Given text:
+-------+

Hi, last days I worked a bit on something related to that. I have modified the filter-bank implementation that you find within torch.audio to make the central frequency and the band of the filters learnable. The difference with SincNet are the following: 1- we operate on the spectrogram rather than directly on the raw speech samples 2- We compute the weighted average after processing the spectrum with the triangular filters (as done for standard FBANKs). From my very preliminary experiments, it emerges that the model is extremely compact and better than standard FBANKs, but SincNet still performs better. One reason could be that with SincNet we are not performing the average, and we thus have a much higher temporal resolution. Also, SincNet doesn't discard the phase. This could be helpful, but I don't think this can explain the performance difference.

The implementation will be available in the next months under the speechbrain project (https://speechbrain.github.io/).

Best,

Mirco

On Tue, 19 Nov 2019 at 04:31, Dilshod Tadjibaev notifications@github.com wrote:

@snakers4 https://github.com/snakers4 I would be very interested to see your results. Particularly recently I was thinking how it would be possible to adapt SincNet to apply sinc operation on spectrogram instead of directly on waveform. This would be a similar to melspectrogram function of pytorch ( https://pytorch.org/audio/transforms.html#melspectrogram) but the filterbanks will change depending on tunable params.

My current main issue is scaling SincNet on larger inputs (15 seconds of waveform). It takes way too much memory even to get to the max pool layer. I asked for suggestions in PyTorch forum recently (still waiting for a reply): https://discuss.pytorch.org/t/attempting-to-reduce-memory-consumption-by-fusing-conv1d-with-maxpool1d/61448

— You are receiving this because you commented. Reply to this email directly, view it on GitHub https://github.com/mravanelli/SincNet/issues/74?email_source=notifications&email_token=AEA2ZVWAVVCTJWJTZ7ZIZL3QUOXABA5CNFSM4JN2G3N2YY3PNVWWK3TUL52HS4DFVREXG43VMVBW63LNMVXHJKTDN5WW2ZLOORPWSZGOEENPKLI#issuecomment-555414829, or unsubscribe https://github.com/notifications/unsubscribe-auth/AEA2ZVVGSQNMZGASOI275HDQUOXABANCNFSM4JN2G3NQ .

mpariente commented 4 years ago

Hi, If I may, I can suggest you to read this paper [disclaimer : I wrote it] which compares learnable, parametrized (such as the base layer of SincNet) and fixed filterbanks (such as STFT) for speech separation. The code for the three filterbanks is available in asteroid.filterbanks[disclaimer : I wrote it] . The SincNet filterbank is also extended to be analytic.

Have you tried using STFT, but actually training the filters?

This is exactly what the FreeFB and AnalyticFreeFB are doing in the code I linked to.

My current main issue is scaling SincNet on larger inputs (15 seconds of waveform). It takes way too much memory even to get to the max pool layer.

This is because the stride is very small, I can suggest using analytic filterbanks (from which shift invariant representation can be computed) with larger stride to solve this problem.

+-------+

Entries on where items appear on the page
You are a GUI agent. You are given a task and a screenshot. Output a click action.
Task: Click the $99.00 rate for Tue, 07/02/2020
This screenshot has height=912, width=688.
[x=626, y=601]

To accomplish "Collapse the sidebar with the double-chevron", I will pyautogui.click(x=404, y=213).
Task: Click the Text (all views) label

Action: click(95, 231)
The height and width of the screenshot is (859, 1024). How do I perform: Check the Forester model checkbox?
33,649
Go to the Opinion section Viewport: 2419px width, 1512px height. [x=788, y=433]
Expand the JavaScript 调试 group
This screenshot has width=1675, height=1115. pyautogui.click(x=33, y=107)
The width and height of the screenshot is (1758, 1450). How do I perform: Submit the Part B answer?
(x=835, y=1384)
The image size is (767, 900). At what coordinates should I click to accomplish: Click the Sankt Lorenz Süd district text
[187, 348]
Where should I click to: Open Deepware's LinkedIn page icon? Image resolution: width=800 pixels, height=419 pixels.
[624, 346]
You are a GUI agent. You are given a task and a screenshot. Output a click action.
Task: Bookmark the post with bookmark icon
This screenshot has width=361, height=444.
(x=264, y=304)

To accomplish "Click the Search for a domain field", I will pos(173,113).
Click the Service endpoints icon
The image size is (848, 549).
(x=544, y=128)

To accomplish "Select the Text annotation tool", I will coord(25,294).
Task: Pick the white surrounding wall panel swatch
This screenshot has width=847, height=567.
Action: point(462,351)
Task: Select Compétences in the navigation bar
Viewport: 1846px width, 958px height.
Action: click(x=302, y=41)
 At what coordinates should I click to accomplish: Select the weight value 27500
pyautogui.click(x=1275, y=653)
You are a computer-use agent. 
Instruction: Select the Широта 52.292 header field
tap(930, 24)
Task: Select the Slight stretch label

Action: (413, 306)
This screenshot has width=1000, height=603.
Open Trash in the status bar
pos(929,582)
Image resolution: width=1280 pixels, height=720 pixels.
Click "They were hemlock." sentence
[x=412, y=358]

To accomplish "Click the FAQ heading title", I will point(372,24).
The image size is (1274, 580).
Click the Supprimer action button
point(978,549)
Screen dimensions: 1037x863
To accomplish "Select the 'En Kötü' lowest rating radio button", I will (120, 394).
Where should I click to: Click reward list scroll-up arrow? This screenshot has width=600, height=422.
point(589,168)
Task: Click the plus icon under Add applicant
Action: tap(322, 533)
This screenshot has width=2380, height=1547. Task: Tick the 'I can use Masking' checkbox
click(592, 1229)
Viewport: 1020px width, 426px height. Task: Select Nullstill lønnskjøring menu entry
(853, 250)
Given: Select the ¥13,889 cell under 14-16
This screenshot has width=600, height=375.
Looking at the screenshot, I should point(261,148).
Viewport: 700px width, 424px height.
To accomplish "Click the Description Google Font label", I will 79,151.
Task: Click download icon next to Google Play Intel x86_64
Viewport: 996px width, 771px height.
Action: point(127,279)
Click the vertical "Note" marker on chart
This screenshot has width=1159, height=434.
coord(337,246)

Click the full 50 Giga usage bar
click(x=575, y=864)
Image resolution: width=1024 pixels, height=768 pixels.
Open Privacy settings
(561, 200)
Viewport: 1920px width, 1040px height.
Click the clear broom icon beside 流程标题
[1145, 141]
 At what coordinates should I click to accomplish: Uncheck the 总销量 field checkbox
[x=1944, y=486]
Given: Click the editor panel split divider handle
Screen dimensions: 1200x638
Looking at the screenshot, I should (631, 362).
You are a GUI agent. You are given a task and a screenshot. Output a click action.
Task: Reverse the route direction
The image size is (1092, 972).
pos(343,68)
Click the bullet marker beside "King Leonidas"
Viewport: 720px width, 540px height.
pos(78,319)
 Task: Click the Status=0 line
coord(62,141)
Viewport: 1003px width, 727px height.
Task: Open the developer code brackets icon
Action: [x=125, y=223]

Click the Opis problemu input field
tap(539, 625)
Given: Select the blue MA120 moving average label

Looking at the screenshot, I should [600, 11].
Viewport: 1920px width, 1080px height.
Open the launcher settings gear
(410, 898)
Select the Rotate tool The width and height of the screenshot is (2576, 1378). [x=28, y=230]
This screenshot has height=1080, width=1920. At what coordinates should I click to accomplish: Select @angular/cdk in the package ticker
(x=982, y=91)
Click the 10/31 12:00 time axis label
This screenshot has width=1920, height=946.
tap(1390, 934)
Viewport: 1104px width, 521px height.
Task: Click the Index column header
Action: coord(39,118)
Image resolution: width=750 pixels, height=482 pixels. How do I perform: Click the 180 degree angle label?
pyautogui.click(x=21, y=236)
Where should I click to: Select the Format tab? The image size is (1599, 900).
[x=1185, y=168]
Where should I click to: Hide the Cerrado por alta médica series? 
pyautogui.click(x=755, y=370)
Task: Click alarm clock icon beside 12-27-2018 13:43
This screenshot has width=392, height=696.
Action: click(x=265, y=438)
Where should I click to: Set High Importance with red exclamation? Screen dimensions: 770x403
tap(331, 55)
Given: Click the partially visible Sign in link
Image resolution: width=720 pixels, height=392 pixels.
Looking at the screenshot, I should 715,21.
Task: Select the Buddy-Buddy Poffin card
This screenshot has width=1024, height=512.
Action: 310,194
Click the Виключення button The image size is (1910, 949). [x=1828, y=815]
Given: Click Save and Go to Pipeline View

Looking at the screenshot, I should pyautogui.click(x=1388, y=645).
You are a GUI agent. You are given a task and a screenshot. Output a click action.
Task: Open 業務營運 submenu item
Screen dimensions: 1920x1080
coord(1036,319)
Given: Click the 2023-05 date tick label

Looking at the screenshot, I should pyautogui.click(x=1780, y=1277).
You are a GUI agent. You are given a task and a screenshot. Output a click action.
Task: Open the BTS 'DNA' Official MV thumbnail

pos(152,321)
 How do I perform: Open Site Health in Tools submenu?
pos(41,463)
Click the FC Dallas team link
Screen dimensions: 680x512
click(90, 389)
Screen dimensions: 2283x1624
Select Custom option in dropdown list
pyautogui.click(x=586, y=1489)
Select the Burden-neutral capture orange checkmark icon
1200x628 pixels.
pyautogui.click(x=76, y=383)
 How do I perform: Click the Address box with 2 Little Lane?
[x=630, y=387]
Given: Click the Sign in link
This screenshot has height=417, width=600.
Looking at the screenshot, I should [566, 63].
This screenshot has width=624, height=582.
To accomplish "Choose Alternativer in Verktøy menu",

+-------+

Description of the task:
Rewrite the part of the SincNet thread between "Hi, If I may, I" and "to be analytic.", inclusive, changing "speech separation" to "speech enhancement".

Full output:
Hi, If I may, I can suggest you to read this paper [disclaimer : I wrote it] which compares learnable, parametrized (such as the base layer of SincNet) and fixed filterbanks (such as STFT) for speech enhancement. The code for the three filterbanks is available in asteroid.filterbanks[disclaimer : I wrote it] . The SincNet filterbank is also extended to be analytic.